> WHAT YOU NEED TO DO: Copy out all of the records, exactly as they appear.

Dataset entries:
----

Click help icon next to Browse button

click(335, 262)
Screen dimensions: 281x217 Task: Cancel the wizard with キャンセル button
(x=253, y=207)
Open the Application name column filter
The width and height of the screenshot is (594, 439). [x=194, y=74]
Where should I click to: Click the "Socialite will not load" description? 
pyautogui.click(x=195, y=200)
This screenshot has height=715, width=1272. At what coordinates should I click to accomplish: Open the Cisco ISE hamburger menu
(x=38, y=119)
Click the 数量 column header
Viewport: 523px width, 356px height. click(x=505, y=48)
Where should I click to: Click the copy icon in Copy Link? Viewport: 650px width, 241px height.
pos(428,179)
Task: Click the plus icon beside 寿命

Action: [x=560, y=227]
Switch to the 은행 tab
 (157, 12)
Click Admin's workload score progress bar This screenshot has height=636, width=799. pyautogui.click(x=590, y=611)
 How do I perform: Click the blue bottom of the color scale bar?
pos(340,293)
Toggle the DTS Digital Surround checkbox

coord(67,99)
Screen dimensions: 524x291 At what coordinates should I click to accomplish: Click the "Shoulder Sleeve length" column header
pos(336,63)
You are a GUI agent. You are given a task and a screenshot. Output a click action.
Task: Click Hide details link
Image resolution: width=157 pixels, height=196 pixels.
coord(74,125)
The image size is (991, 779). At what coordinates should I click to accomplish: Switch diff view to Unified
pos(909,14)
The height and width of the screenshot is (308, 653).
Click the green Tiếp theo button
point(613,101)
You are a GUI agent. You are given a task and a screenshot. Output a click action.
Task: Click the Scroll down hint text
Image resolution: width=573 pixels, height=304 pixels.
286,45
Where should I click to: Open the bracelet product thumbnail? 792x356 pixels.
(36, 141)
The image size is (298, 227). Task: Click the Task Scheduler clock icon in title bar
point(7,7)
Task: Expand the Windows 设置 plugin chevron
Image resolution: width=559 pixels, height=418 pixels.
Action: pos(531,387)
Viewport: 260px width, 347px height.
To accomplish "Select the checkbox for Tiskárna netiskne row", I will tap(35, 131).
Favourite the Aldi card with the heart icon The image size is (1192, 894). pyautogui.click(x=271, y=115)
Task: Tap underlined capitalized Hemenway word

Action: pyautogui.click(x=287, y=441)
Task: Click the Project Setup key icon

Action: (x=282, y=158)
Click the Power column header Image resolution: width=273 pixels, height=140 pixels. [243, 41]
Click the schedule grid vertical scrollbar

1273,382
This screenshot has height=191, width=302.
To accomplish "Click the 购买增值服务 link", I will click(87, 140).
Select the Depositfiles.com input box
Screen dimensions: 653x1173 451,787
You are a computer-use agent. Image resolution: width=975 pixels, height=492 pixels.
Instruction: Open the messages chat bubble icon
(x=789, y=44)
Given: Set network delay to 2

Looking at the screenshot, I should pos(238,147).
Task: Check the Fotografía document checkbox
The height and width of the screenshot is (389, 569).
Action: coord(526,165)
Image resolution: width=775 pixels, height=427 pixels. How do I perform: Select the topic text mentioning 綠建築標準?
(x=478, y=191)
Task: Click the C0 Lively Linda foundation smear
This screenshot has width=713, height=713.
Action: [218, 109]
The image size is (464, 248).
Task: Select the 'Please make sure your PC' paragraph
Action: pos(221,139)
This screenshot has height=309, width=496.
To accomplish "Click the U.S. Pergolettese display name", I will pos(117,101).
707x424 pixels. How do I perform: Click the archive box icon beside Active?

----

> SOLUTION BELOW:
Click help icon next to Browse button

click(335, 262)
Screen dimensions: 281x217 Task: Cancel the wizard with キャンセル button
(x=253, y=207)
Open the Application name column filter
The width and height of the screenshot is (594, 439). [x=194, y=74]
Where should I click to: Click the "Socialite will not load" description? 
pyautogui.click(x=195, y=200)
This screenshot has height=715, width=1272. At what coordinates should I click to accomplish: Open the Cisco ISE hamburger menu
(x=38, y=119)
Click the 数量 column header
Viewport: 523px width, 356px height. click(x=505, y=48)
Where should I click to: Click the copy icon in Copy Link? Viewport: 650px width, 241px height.
pos(428,179)
Task: Click the plus icon beside 寿命

Action: [x=560, y=227]
Switch to the 은행 tab
 (157, 12)
Click Admin's workload score progress bar This screenshot has height=636, width=799. pyautogui.click(x=590, y=611)
 How do I perform: Click the blue bottom of the color scale bar?
pos(340,293)
Toggle the DTS Digital Surround checkbox

coord(67,99)
Screen dimensions: 524x291 At what coordinates should I click to accomplish: Click the "Shoulder Sleeve length" column header
pos(336,63)
You are a GUI agent. You are given a task and a screenshot. Output a click action.
Task: Click Hide details link
Image resolution: width=157 pixels, height=196 pixels.
coord(74,125)
The image size is (991, 779). At what coordinates should I click to accomplish: Switch diff view to Unified
pos(909,14)
The height and width of the screenshot is (308, 653).
Click the green Tiếp theo button
point(613,101)
You are a GUI agent. You are given a task and a screenshot. Output a click action.
Task: Click the Scroll down hint text
Image resolution: width=573 pixels, height=304 pixels.
286,45
Where should I click to: Open the bracelet product thumbnail? 792x356 pixels.
(36, 141)
The image size is (298, 227). Task: Click the Task Scheduler clock icon in title bar
point(7,7)
Task: Expand the Windows 设置 plugin chevron
Image resolution: width=559 pixels, height=418 pixels.
Action: pos(531,387)
Viewport: 260px width, 347px height.
To accomplish "Select the checkbox for Tiskárna netiskne row", I will tap(35, 131).
Favourite the Aldi card with the heart icon The image size is (1192, 894). pyautogui.click(x=271, y=115)
Task: Tap underlined capitalized Hemenway word

Action: pyautogui.click(x=287, y=441)
Task: Click the Project Setup key icon

Action: (x=282, y=158)
Click the Power column header Image resolution: width=273 pixels, height=140 pixels. [243, 41]
Click the schedule grid vertical scrollbar

1273,382
This screenshot has height=191, width=302.
To accomplish "Click the 购买增值服务 link", I will click(87, 140).
Select the Depositfiles.com input box
Screen dimensions: 653x1173 451,787
You are a computer-use agent. Image resolution: width=975 pixels, height=492 pixels.
Instruction: Open the messages chat bubble icon
(x=789, y=44)
Given: Set network delay to 2

Looking at the screenshot, I should pos(238,147).
Task: Check the Fotografía document checkbox
The height and width of the screenshot is (389, 569).
Action: coord(526,165)
Image resolution: width=775 pixels, height=427 pixels. How do I perform: Select the topic text mentioning 綠建築標準?
(x=478, y=191)
Task: Click the C0 Lively Linda foundation smear
This screenshot has width=713, height=713.
Action: [218, 109]
The image size is (464, 248).
Task: Select the 'Please make sure your PC' paragraph
Action: pos(221,139)
This screenshot has height=309, width=496.
To accomplish "Click the U.S. Pergolettese display name", I will pos(117,101).
707x424 pixels. How do I perform: Click the archive box icon beside Active?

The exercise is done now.